# 18 week old baby waking in the night



## loulouw (Sep 7, 2005)

Hi Jeanette,

Hoping you can help please?

Our 18 week old baby used to be an ace sleeper - just waking up once in the night for a quick 10min BF.

Lately, she will go to sleep at the normal time of around 7.30ish but by 12.30 she will wake and have a feed and after this will wake up 2-3 time an hour until the morning. I have tried giving her a bottle of formula to go to bed on, in the hope that this will help her sleep longer but to no avail. We even tried baby rice on Sunday night but that seemed to make it worse.
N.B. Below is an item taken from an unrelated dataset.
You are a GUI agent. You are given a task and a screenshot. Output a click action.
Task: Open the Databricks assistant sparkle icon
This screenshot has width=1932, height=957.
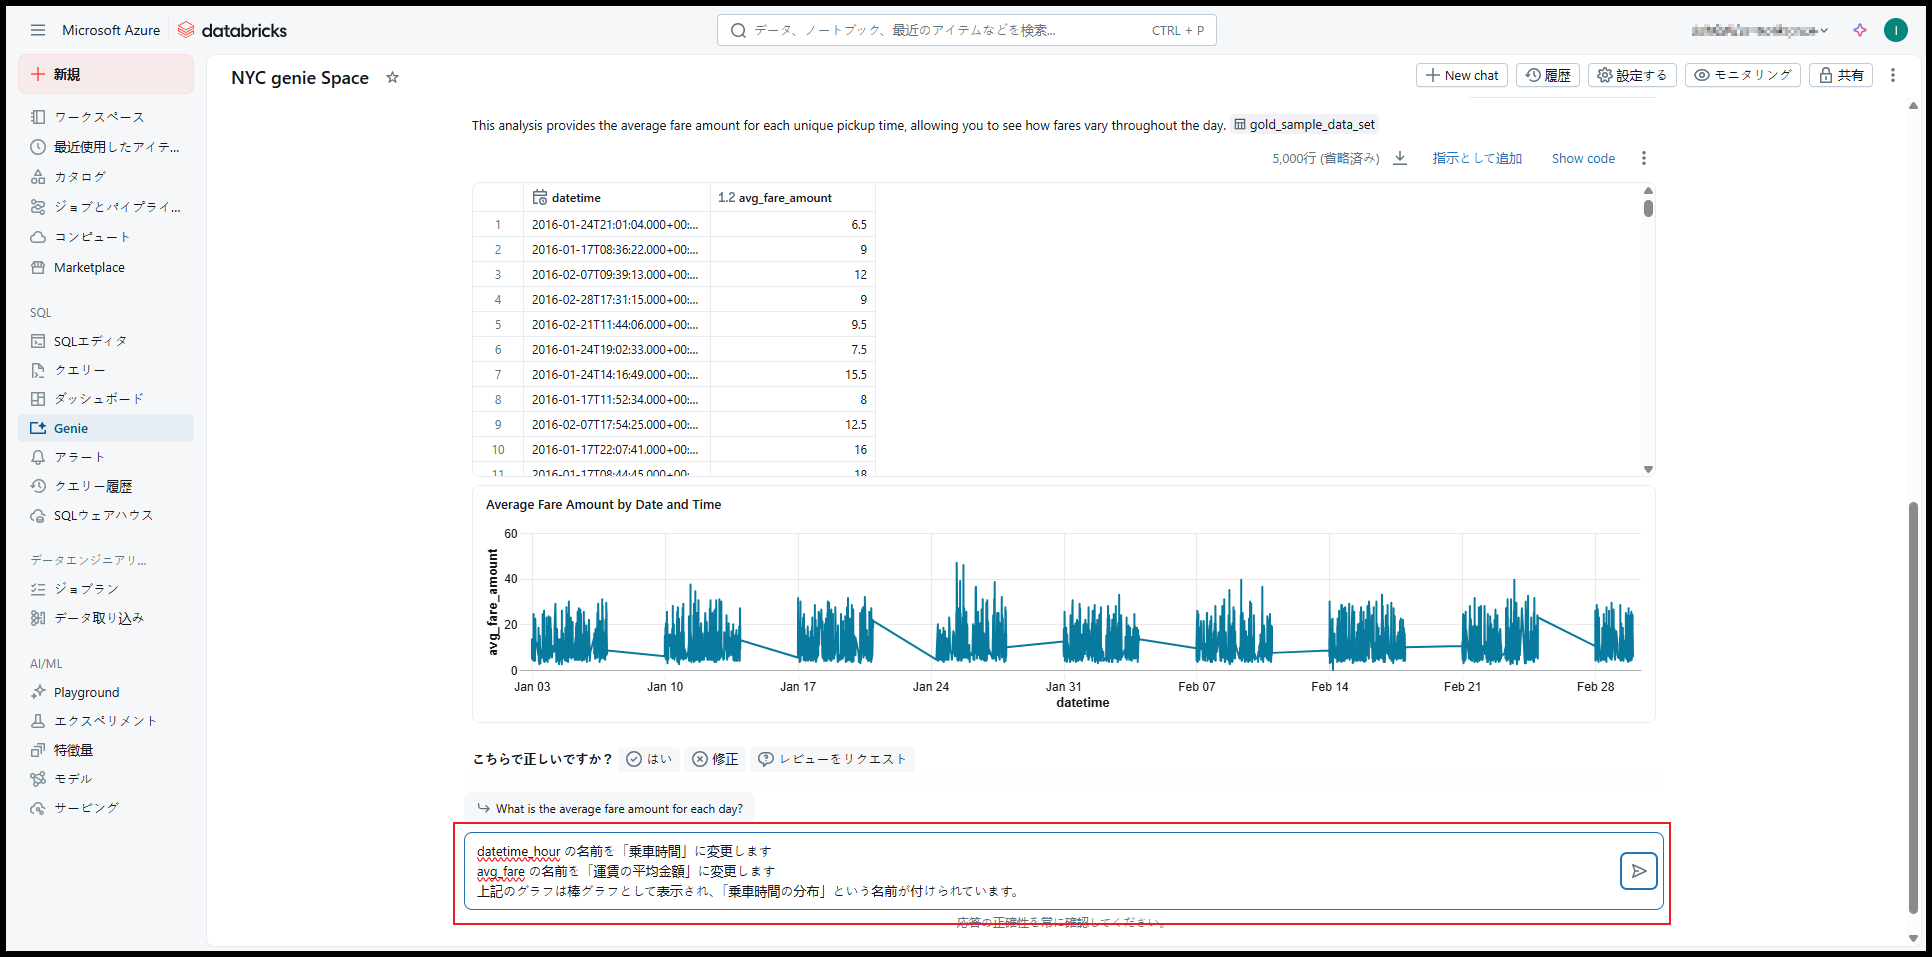click(1859, 30)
Last night i tried a dream feed but instead of waking at 12.30 she woke at 1.30am. when i do pick her up she does seem full of wind - do you think this could be disturbing her? Also do you think i should try controlled crying?

Any help will be gladly be appreciated

Many thanks

Louise


----------



## jeanette (May 3, 2003)

Hi Loiuse

How are things at bedtime now??

Controlled crying is OK so long as there is no reason for your baby crying. But if she is crying because she has tummy ache due to the wind then you may end up with an even more upset baby.

Have you tried not feeding her in the night but winding & reassuring her then putting her back down. You may find that you have to keep doing this until she is able to settle herself.

Are you giving her anything for the wind??

Jxx


----------